Wednesday, December 18, 2013

Snow to Water Ratios, or How Much Water is in that Snow

If you are a CoCoRaHS observer in a part of the country that receives snow, then you no doubt have reviewed the snow measurement training  that's available on the CoCoRaHS web site, as well as the snow measurement animations on YouTube. You have reviewed these, right?

Taking a snow core
for a water equivalent measurement.
Snow measurement involves several more steps than just measuring what's in your gauge. One of the measurements we ask observers to make is the liquid water equivalent of the new snow measured from a snow core taken from the snow board or other flat surface. Some may ask "Why bother?  Doesn't one inch of water equal ten inches of snow?"   No, not really.

The adage "one inch of rain equals ten inches of snow" is a myth. It happens, of course, but only under certain circumstances. Observers should never "measure" snowfall by using the 10:1 ratio to convert the water in the gauge to snow depth. That's why we ask observers to measure the depth of new snow, and to measure the liquid water equivalent of that snow.
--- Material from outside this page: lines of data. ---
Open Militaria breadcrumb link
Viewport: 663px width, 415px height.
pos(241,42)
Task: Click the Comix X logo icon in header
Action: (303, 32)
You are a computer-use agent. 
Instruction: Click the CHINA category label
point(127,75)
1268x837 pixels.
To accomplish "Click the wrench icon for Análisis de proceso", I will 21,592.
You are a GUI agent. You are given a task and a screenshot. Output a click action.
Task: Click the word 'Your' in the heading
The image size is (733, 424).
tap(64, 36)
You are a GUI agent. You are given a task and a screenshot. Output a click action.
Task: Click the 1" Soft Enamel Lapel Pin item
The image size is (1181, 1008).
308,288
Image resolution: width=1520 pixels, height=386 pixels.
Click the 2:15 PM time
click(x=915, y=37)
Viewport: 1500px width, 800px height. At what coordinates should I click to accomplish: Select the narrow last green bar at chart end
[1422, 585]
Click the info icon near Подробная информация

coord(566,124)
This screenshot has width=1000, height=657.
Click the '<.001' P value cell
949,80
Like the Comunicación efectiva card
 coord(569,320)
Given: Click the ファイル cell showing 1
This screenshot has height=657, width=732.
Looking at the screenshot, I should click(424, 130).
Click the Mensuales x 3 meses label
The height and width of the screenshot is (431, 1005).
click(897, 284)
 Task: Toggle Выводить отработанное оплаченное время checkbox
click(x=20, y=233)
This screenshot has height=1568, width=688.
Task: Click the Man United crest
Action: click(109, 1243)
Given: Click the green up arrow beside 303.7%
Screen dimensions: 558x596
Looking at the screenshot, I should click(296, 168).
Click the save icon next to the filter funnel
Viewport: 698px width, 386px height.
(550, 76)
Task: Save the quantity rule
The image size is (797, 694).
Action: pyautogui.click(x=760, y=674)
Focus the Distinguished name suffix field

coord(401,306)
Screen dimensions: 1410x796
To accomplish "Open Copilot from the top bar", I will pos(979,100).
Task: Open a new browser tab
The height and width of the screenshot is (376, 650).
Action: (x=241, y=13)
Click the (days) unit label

A stellar dendrite snow crystal
So what's with the 10:1 rule? It was first provided to weather observers by the U.S. Weather Bureau in 1875, although it later was qualified to be a rough approximation. It tends to occur or be close to 10:1 when the surface temperature is around 30°F during the snow.  However, the snow to water ratio, or snow density, is dependent on many complex factors. Among these are are the temperature and water vapor within the dendritic growth zone in the clouds (where the temperature is -12°C to -18°C), the depth of the dendritic zone. Dendrites are beautiful, ornate snow crystals that most people are familiar with. Additional factors affecting snow density include the shape of the snow crystals, vertical motion in the clouds, the amount of liquid water in the cloud, and the thermal profile of the layers from cloud level to the surface. Once the snow starts accumulating on the ground, compaction due to the weight of the snow begins to take effect. Wind will also affect the density of the snow. Strong winds break up the snow flakes/crystals into smaller pieces that allow the snow to compact further. Climatologically, the 10:1 ratio tends to occur only over a relatively limited area. A climatology of snow to water ratios was published in 2005 and showed that on average, a ratio of 13:1 was more typical.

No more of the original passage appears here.